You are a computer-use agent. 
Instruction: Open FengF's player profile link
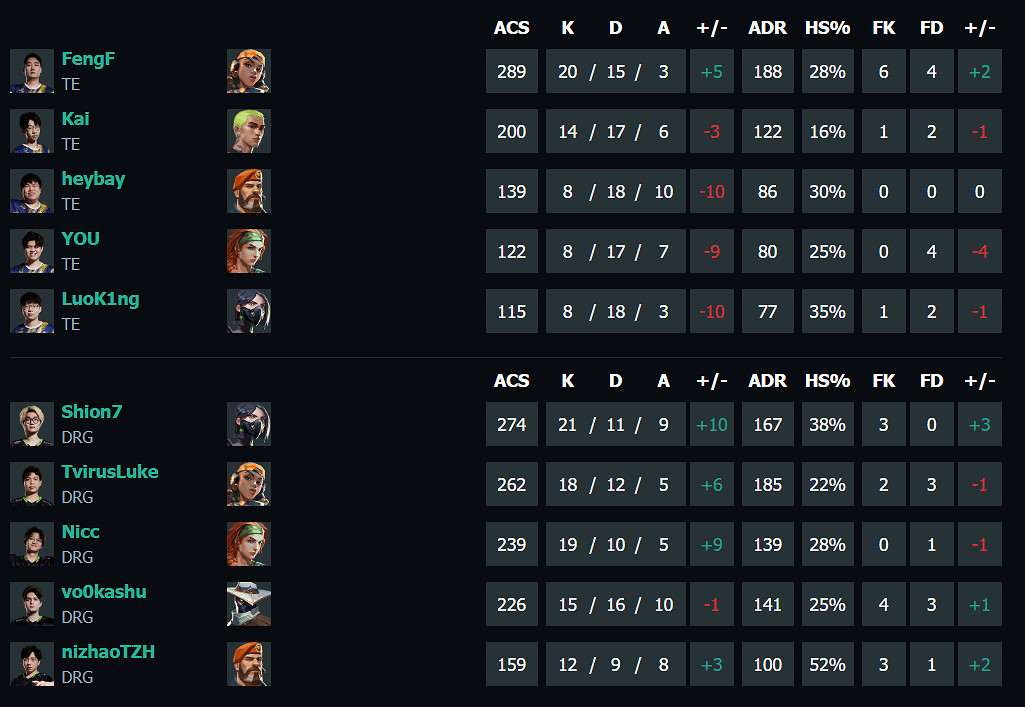click(88, 59)
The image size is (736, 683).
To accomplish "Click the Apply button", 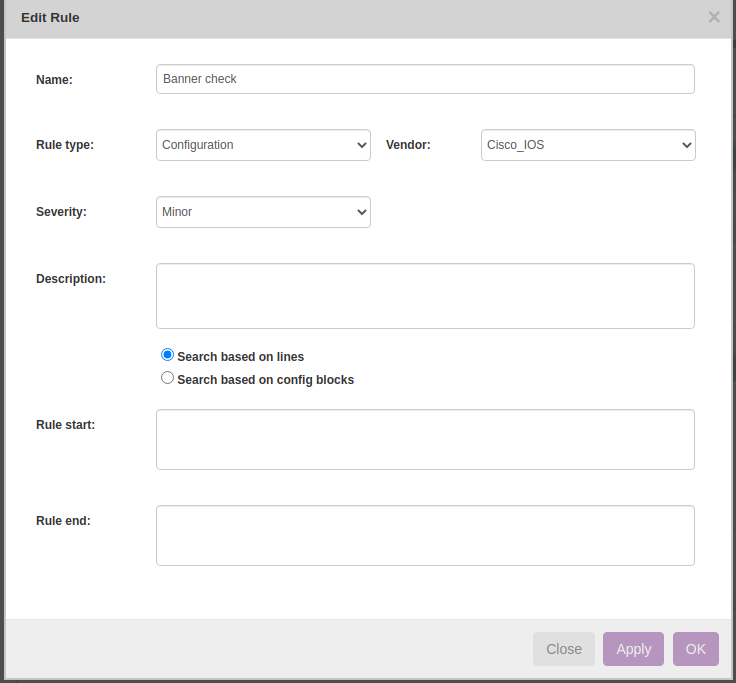I will point(633,649).
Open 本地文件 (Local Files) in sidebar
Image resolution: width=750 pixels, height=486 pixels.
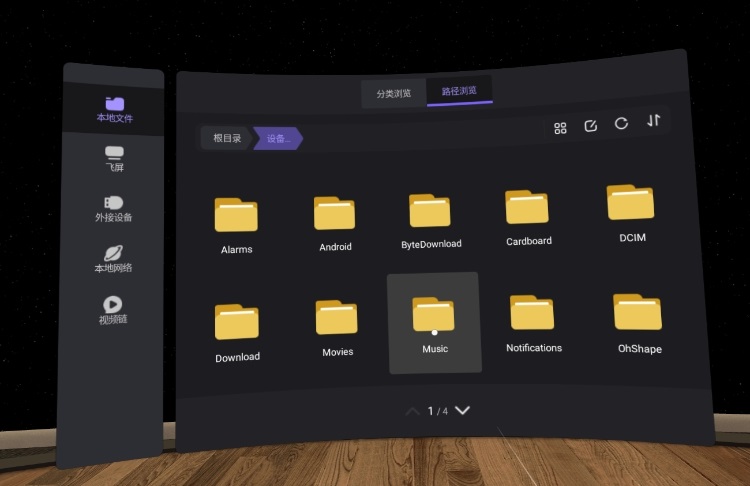point(114,109)
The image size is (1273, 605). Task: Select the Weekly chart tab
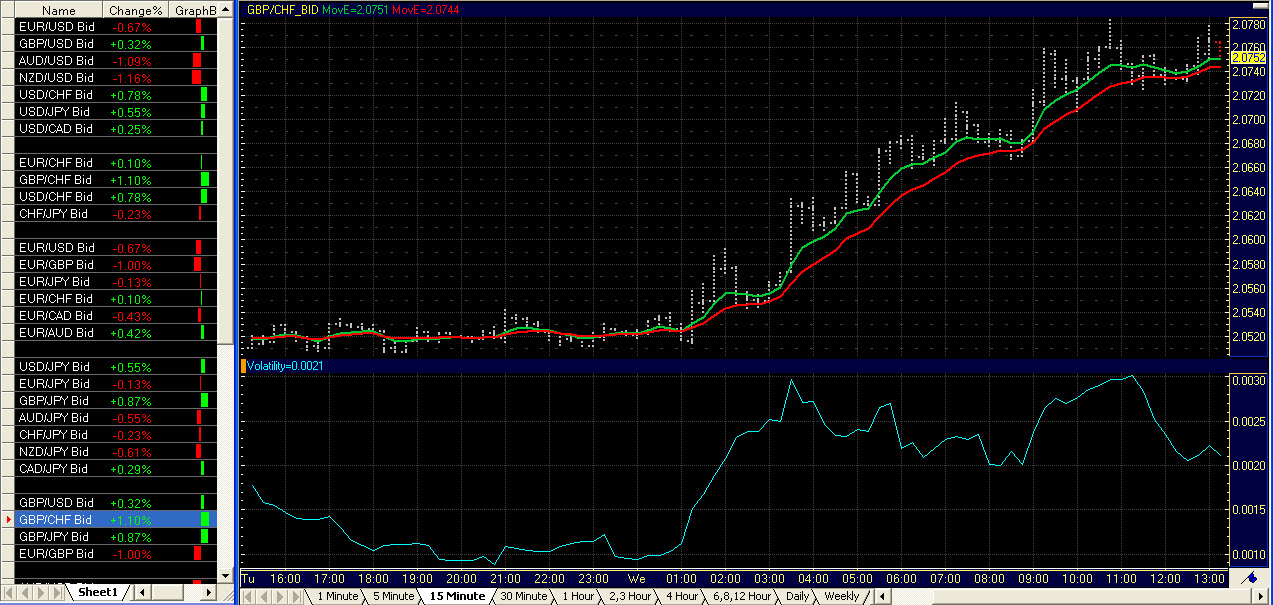pos(841,597)
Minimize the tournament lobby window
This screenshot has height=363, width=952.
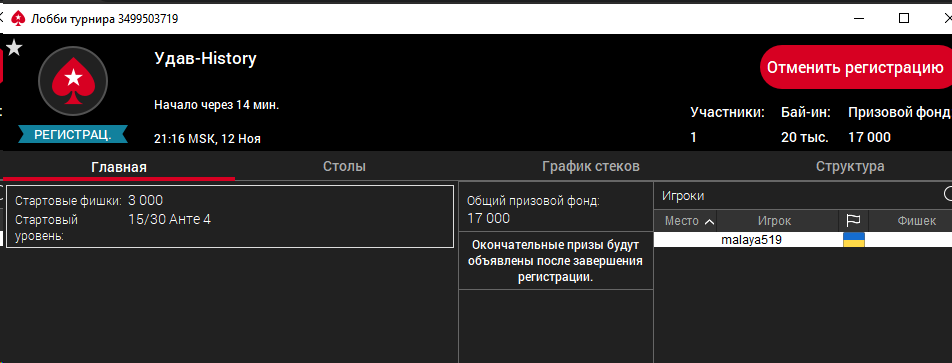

++++

> _Exercise instructions_
Go back to the line containing "The image size is (1273, 605)." and output it and every line after it through the end of the records, exactly, but not the pictures.

> _Task result_
The image size is (1273, 605). Task: Select the Weekly chart tab
pos(841,597)
Minimize the tournament lobby window
This screenshot has height=363, width=952.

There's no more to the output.